«… y una luz les brilló» (Isaías 9,2)
21 de Diciembre de 2022Por José Luis Segovia, Vicario episcopal
Los profetas no son adivinos del futuro, sino grandes visionarios que invitan al conocimiento de Dios y a la conversión. Uno de los mayores fue Isaías, el profeta soñador, un noble cortesano de Jerusalén llamado al ministerio profético en su juventud. Es el profeta de la esperanza y de la utopía. Confía en que Dios puede hacer posible lo imposible: que la espada se torne en pacífica podadera, que el león y el ternero pasten juntos, que florezca la justicia y que la paz abunde eternamente… No apuesta por el cálculo y el equilibrio de poderes ni por las alianzas estratégicas. No quiere comprometer la libertad de su pueblo con vasallajes extraños. Solo pide el retorno a la alianza y al amor de Dios, porque solo Él puede traer la luz a un mundo oscurecido y en tinieblas. En este contexto, solo la esperanza de una comunidad alternativa, con valores contraculturales, un «resto», unos «pocos» significativos, podía ser luz en medio de un marco tan plano y gris.

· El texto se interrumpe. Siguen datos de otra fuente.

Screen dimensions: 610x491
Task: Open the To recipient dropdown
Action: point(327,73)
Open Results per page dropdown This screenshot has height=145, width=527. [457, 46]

Para cultivar la esperanza hay que dejar que brille la luz. Y ser luz. Solo el Amor lo ilumina todo. Solo en el Señor espera el pueblo la liberación. En medio de la polarización, la guerra, la hambruna, la desigualdad, la corrupción y la opresión, el profeta aguarda un cambio de signo histórico que pide al unísono la conversión personal del corazón y un gobierno que salvaguarde «una paz sin límites», «el derecho y la justicia».
Como barruntaban los profetas, en Navidad ha irrumpido la Luz. Nos ha visitado el sol que nace de lo alto, para iluminar a los que viven en tinieblas y en sombras de muerte, para guiar nuestros pasos por el camino de la paz (Lc 1, 78-79). Solo el amor lo ilumina todo. Porque el amor, la ternura, el cariño, el mimo, el cuidado son destellos de luz que alumbran todas las oscuridades, eco último de la bondad de Dios y de su amor infinito a la humanidad. «Un niño nos ha nacido, un hijo se nos ha dado» (Is 9,5) prefigura el misterio de la encarnación, la aparición de la bondad de Dios y su amor a la humanidad. Solo Cristo cumple plenamente el oráculo mesiánico pronunciado por Isaías en presencia del rey Ajaz como signo de la providencia divina.
Frente al «apagón» de un mundo herido por la ausencia de vínculos sociales duraderos (trabajo precario, falta de un hogar digno que posibilite echar raíces en el territorio, 60 % de las personas sin nadie a quien pedir un favor, etc.), la luz de Dios anuncia «la gran vinculación»: la religación del ser humano con Dios. Se trata de un lazo amoroso, de una luz inextinguible, que acompaña, sostiene, da seguridad, sana y libera. Demanda su prolongación en forma de malla tupida de vínculos personales y sociales fraternos. El «servicio de la caridad» es uno de ellos, auténtica epifanía del amor de Dios y parábola de fraternidad para un mundo herido. «Servir a los pobres es un acto de evangelización, signo de autenticidad evangélica y estímulo de conversión permanente» (Vita Consacrata 82).
Nuestra más firme esperanza es que «El Señor no olvida el grito de los pobres» (Sal 9,13). Este descubrimiento provoca admiración y alegría. Este tesoro, al alcance de las personas más sencillas, es real, muy real, pero está escondido. Solo una mirada tocada por la gracia descubre que toda la realidad está habitada por un Amor que, desde los últimos, lo ilumina todo. Quizá solo quien se atreva a quedarse parado y asombrado ante el pesebre sea capaz de descubrirlo.